In the material, start at the line that contains "Find the location" and stop at the end of the material. Rewrite that stretch with "Identify the location of" swapped for "Point out the position of", keep everything else the same, and omit the pictures.
[Opening The input section]
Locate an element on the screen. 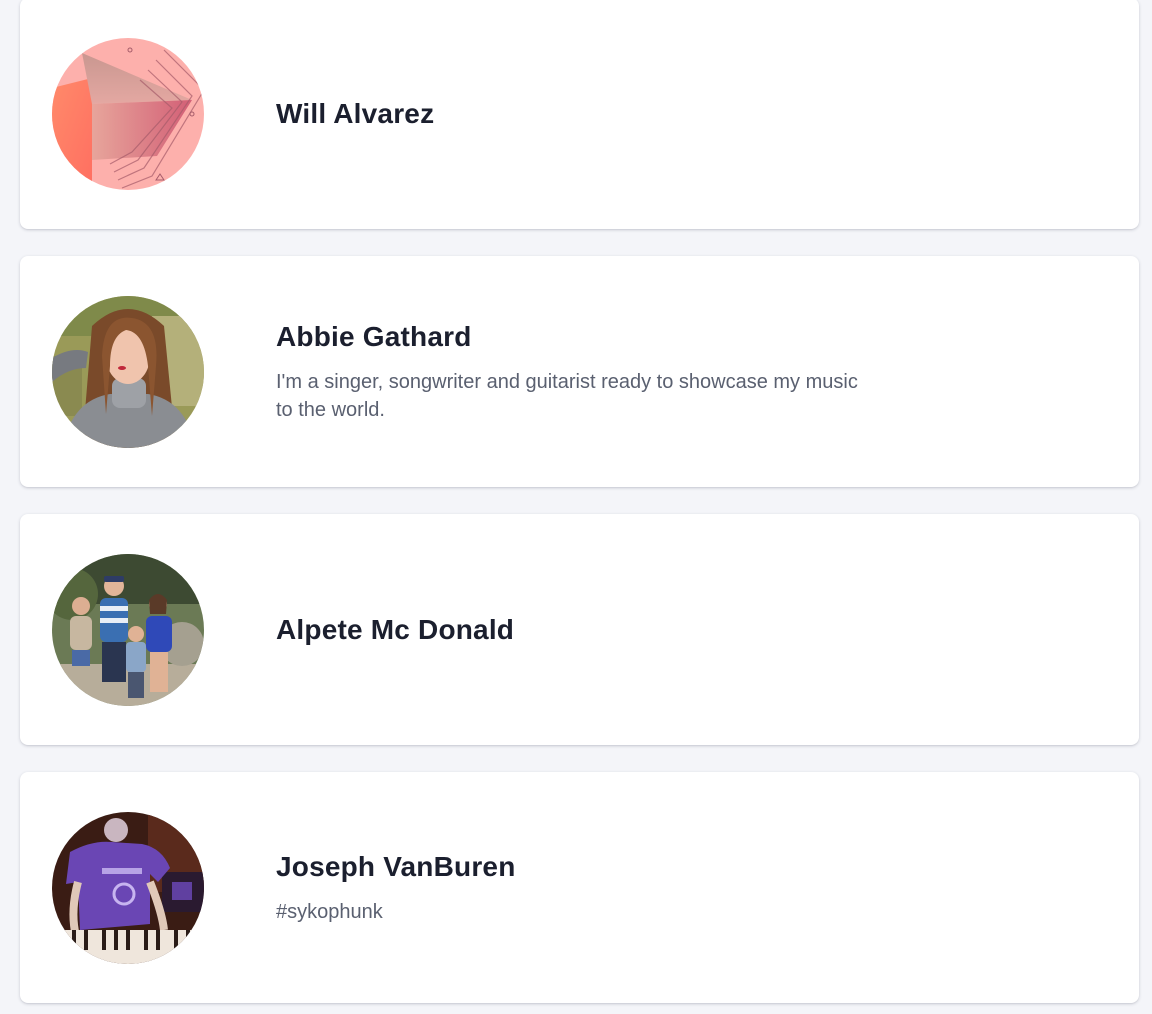 The image size is (1152, 1014). user-name: Alpete Mc Donald is located at coordinates (396, 629).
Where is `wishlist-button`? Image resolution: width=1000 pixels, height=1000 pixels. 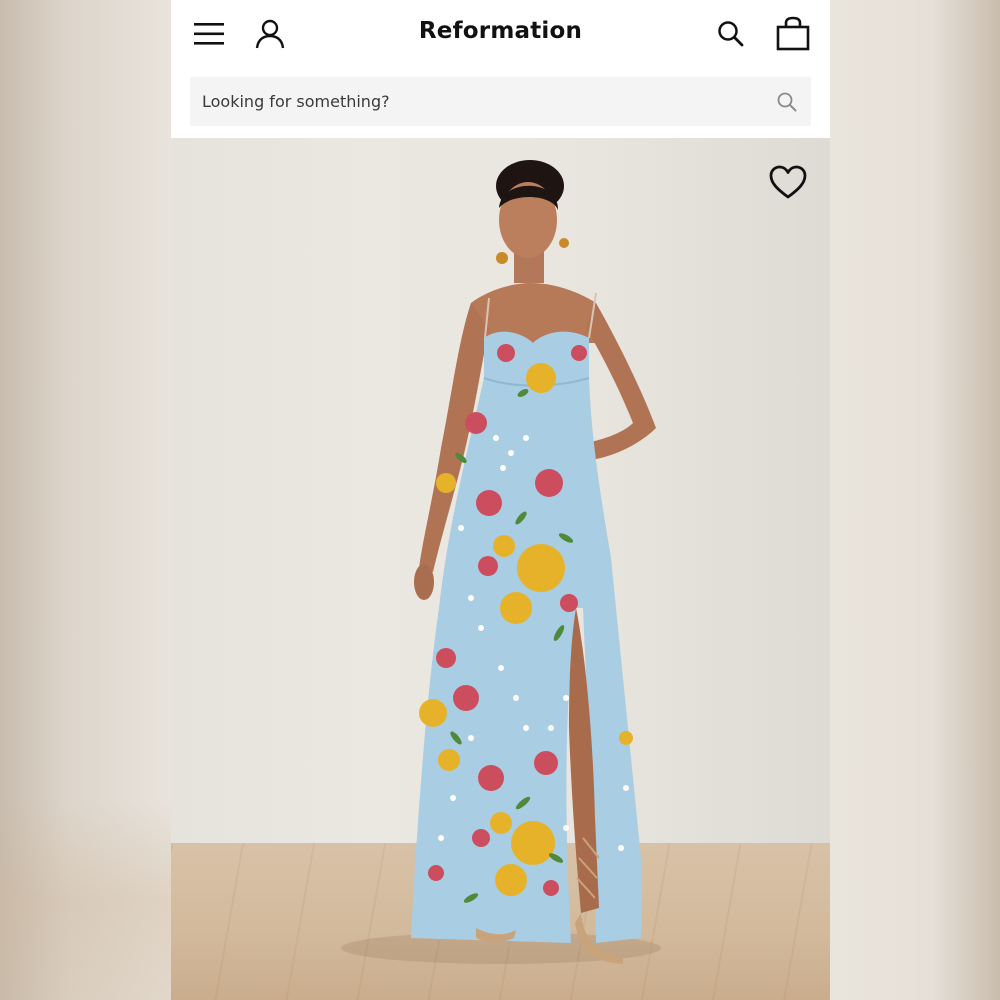 wishlist-button is located at coordinates (788, 183).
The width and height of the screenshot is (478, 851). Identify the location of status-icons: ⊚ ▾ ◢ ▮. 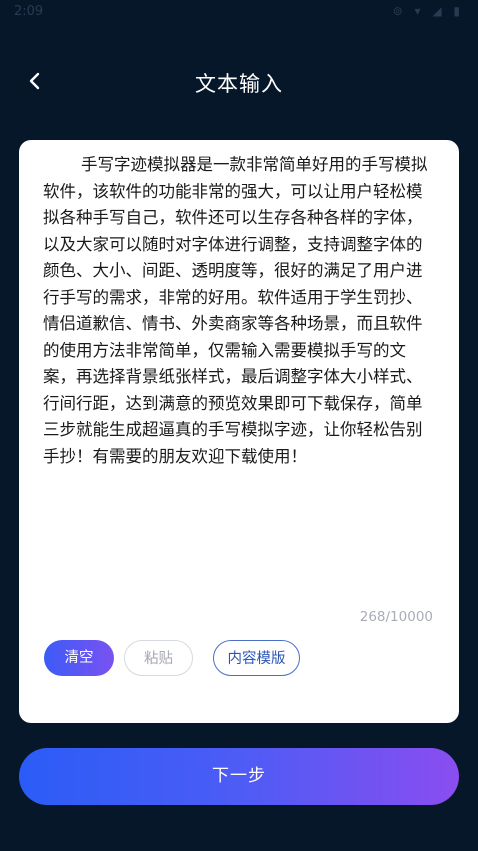
(428, 11).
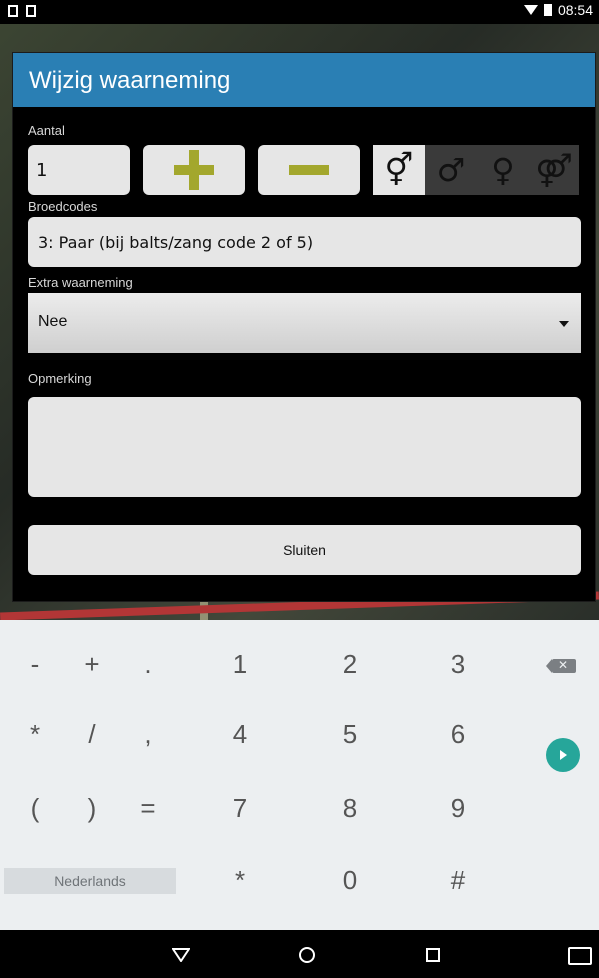 This screenshot has width=599, height=978. What do you see at coordinates (350, 664) in the screenshot?
I see `key-2: 2` at bounding box center [350, 664].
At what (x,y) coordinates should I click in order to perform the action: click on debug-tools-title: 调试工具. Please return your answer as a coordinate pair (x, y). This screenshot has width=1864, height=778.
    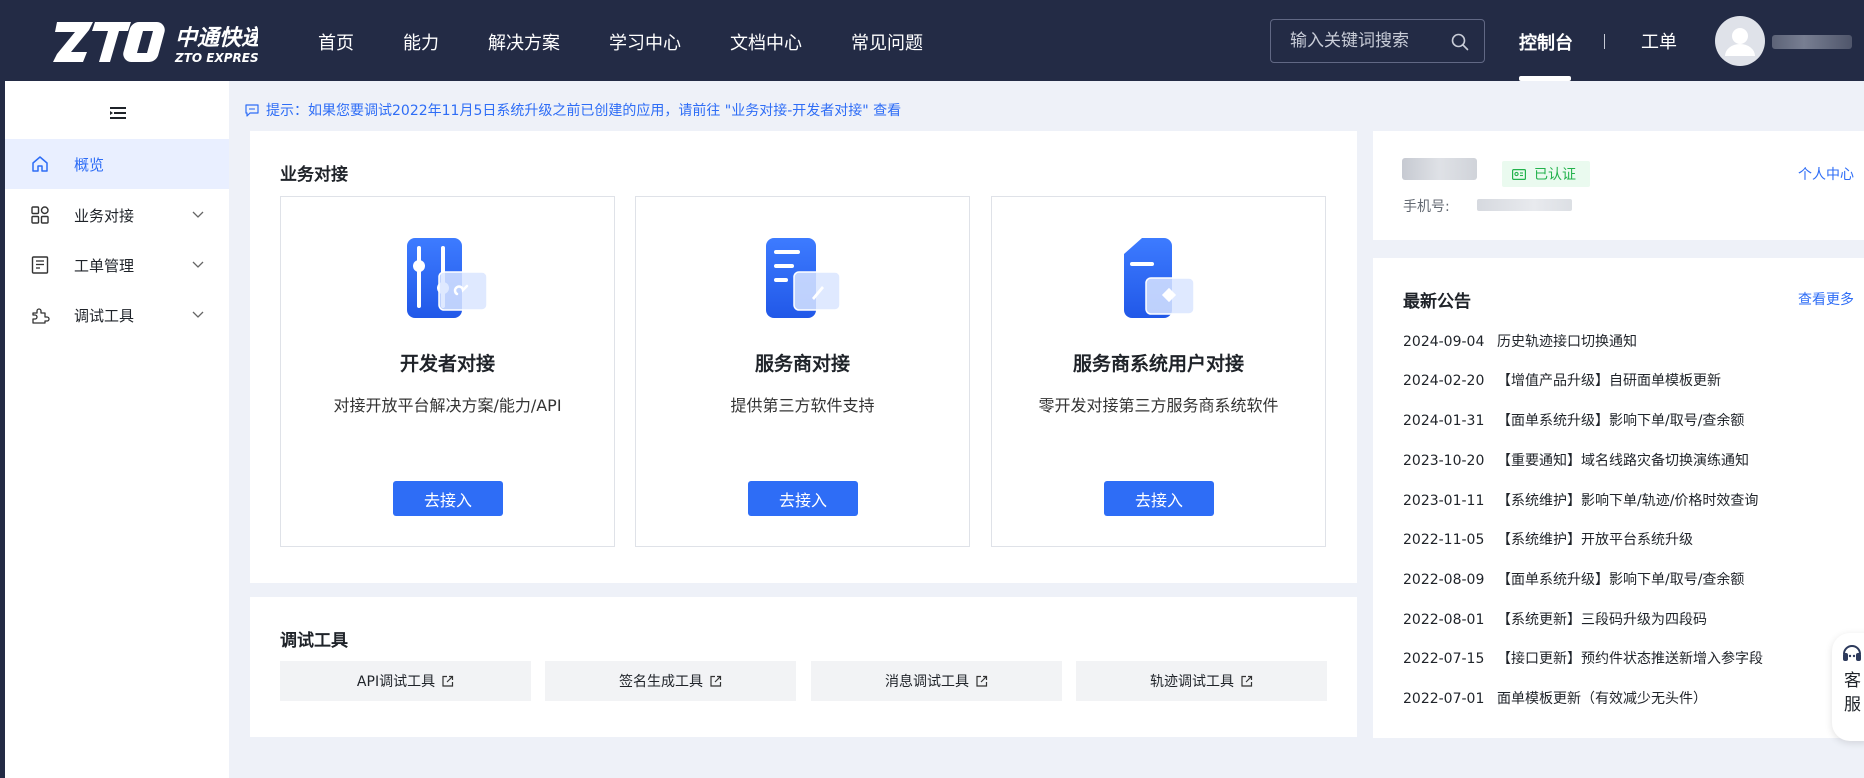
    Looking at the image, I should click on (314, 641).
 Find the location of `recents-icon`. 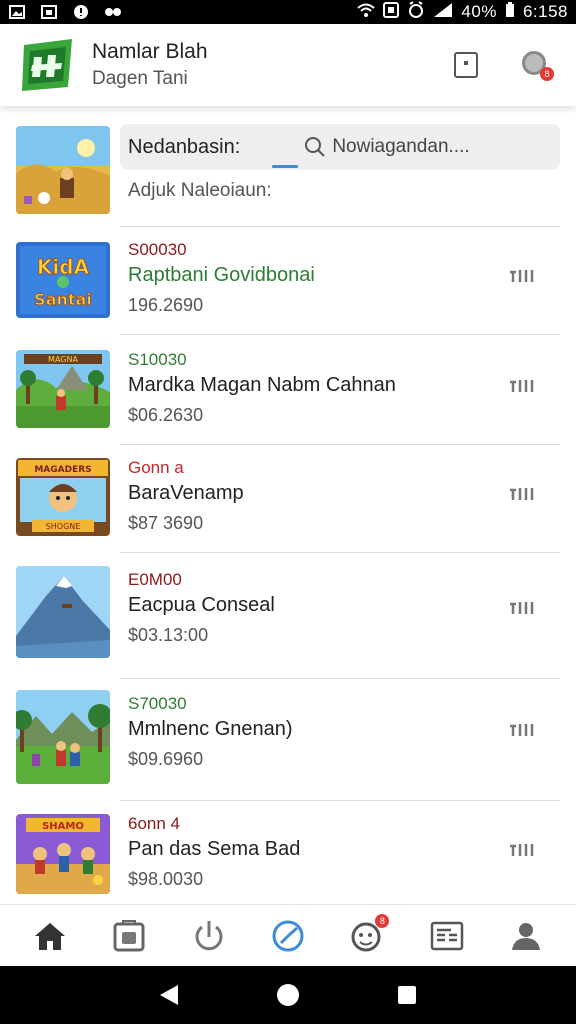

recents-icon is located at coordinates (407, 995).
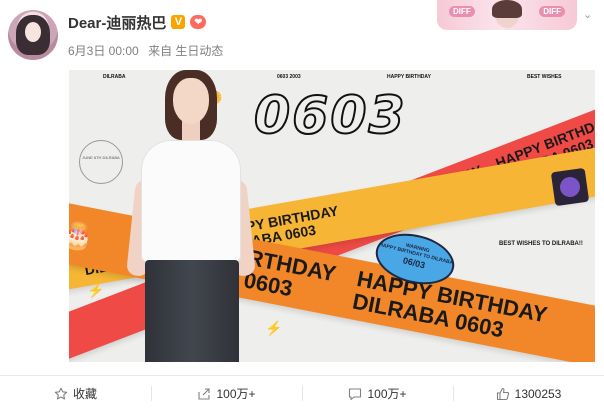  What do you see at coordinates (541, 244) in the screenshot?
I see `best-wishes-text: BEST WISHES TO DILRABA!!` at bounding box center [541, 244].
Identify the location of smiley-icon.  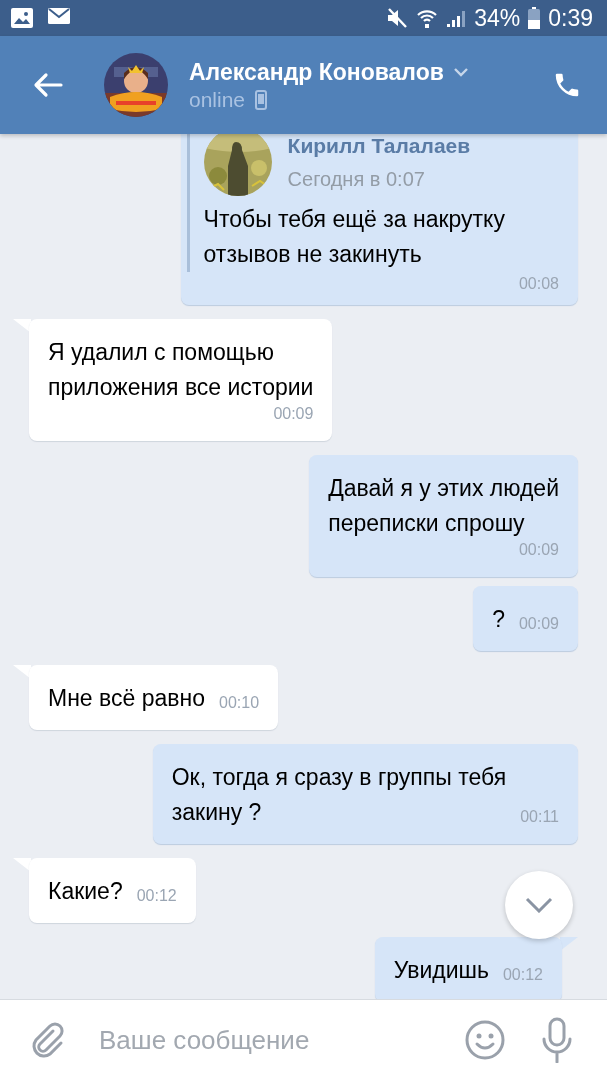
(485, 1040).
[Closing The input section]
● **Result below**:
 Find the location of `recents-icon`. 

recents-icon is located at coordinates (407, 995).
  What do you see at coordinates (541, 244) in the screenshot?
I see `best-wishes-text: BEST WISHES TO DILRABA!!` at bounding box center [541, 244].
Point out the position of smiley-icon.  
(485, 1040).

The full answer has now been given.